Anyone doubting his ability to exert an impact need only look outside the U.S. to Europe and Asia, where Alliance Boots dominates in both drug wholesaling and retailing. The model for dominance is wholesale-based, unlike any comparable model yet seen in the U.S. In other words, Alliance Boots has successfully launched often-innovative drug wholesaling programs throughout Europe and Asia and layered retail drug store businesses atop them, to the point where Alliance Boots is today the leading practitioner of drug wholesaling and retailing in the world.

This is the formula that Walgreens and Alliance Boots, with their agreement to purchase a stake in AmerisourceBergen, can now bring to America — with two advantages.
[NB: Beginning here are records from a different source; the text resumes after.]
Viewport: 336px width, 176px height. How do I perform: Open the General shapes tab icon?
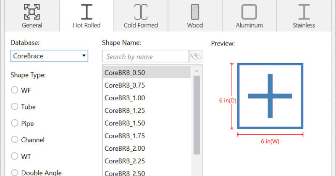click(32, 12)

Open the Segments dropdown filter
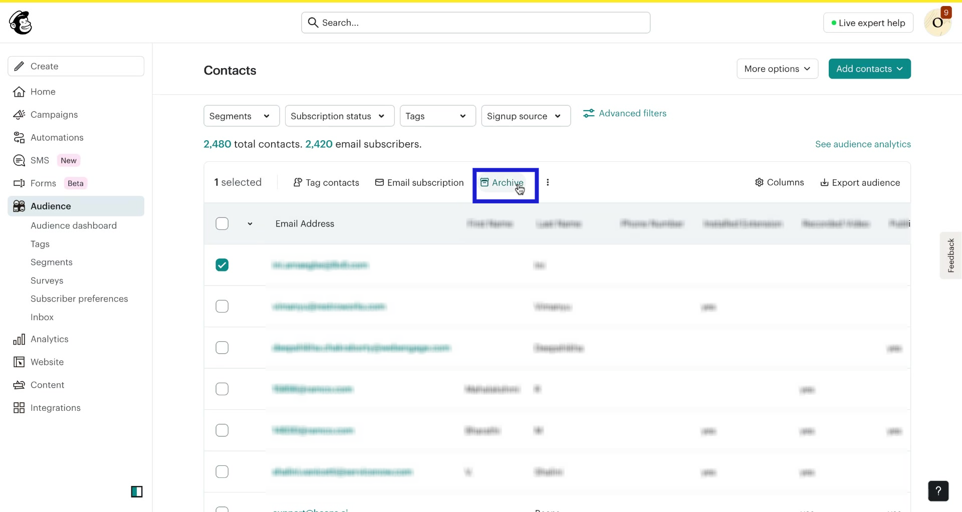pyautogui.click(x=241, y=116)
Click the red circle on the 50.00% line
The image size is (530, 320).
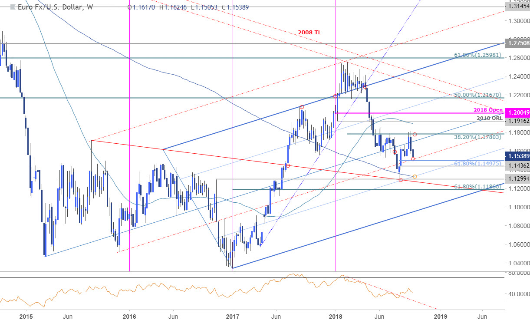point(336,96)
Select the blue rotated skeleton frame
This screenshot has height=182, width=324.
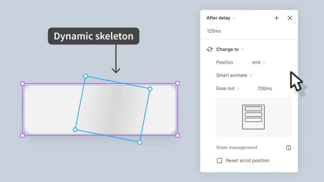[112, 109]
The corporation includes in its portfolio a drug chain, Walgreens, that is already a leader in the U.S., and a wholesaler, AmerisourceBergen, that is among this country’s premier distributors of pharmaceuticals and other drug store products.

So it can be said with some degree of certainty that the day will come when many of Alliance Boots’ world-class products and programs — and much of its innovative thinking — will find their way into Walgreens drug stores more easily and economically than has yet been the case in the annals of drug distribution in the U.S.

Not coincidentally, the transaction has already woken up a financial community that largely slept through the first year of Walgreens’ partnership arrangement with Alliance Boots. On the day of the AmerisourceBergen announcement Walgreens stock responded enthusiastically, while the shares of Cardinal Health, the current provider of drug store products to Walgreens, took a serious plunge, a decline that could worsen if the wholesaler’s current talks with CVS Caremark concerning the renewal of its contract with the wholesaler fall apart. Cardinal, it need not be added, will shortly cease to supply product to Walgreens.

So the landscape will soon be rearranged — and Walgreens initially stands to benefit with sharply lower distribution costs for its drug stores that will, in theory, enable it to price its goods more competitively at retail.

Other possible beneficiaries include that portion of the retail drug store community that now does business with AmerisourceBergen — as well as those retailers who might choose to do so in the future.

Conversely, it is not unreasonable to assume that Cardinal and McKesson, the other two major U.S. drug wholesalers, will suddenly find themselves at a disadvantage — unless, of course, they choose to go out and buy a major U.S. retailer. Which is, after all, a possibility — given the fact that nothing in the U.S. retail drug store community is today as it was as recently as a year ago.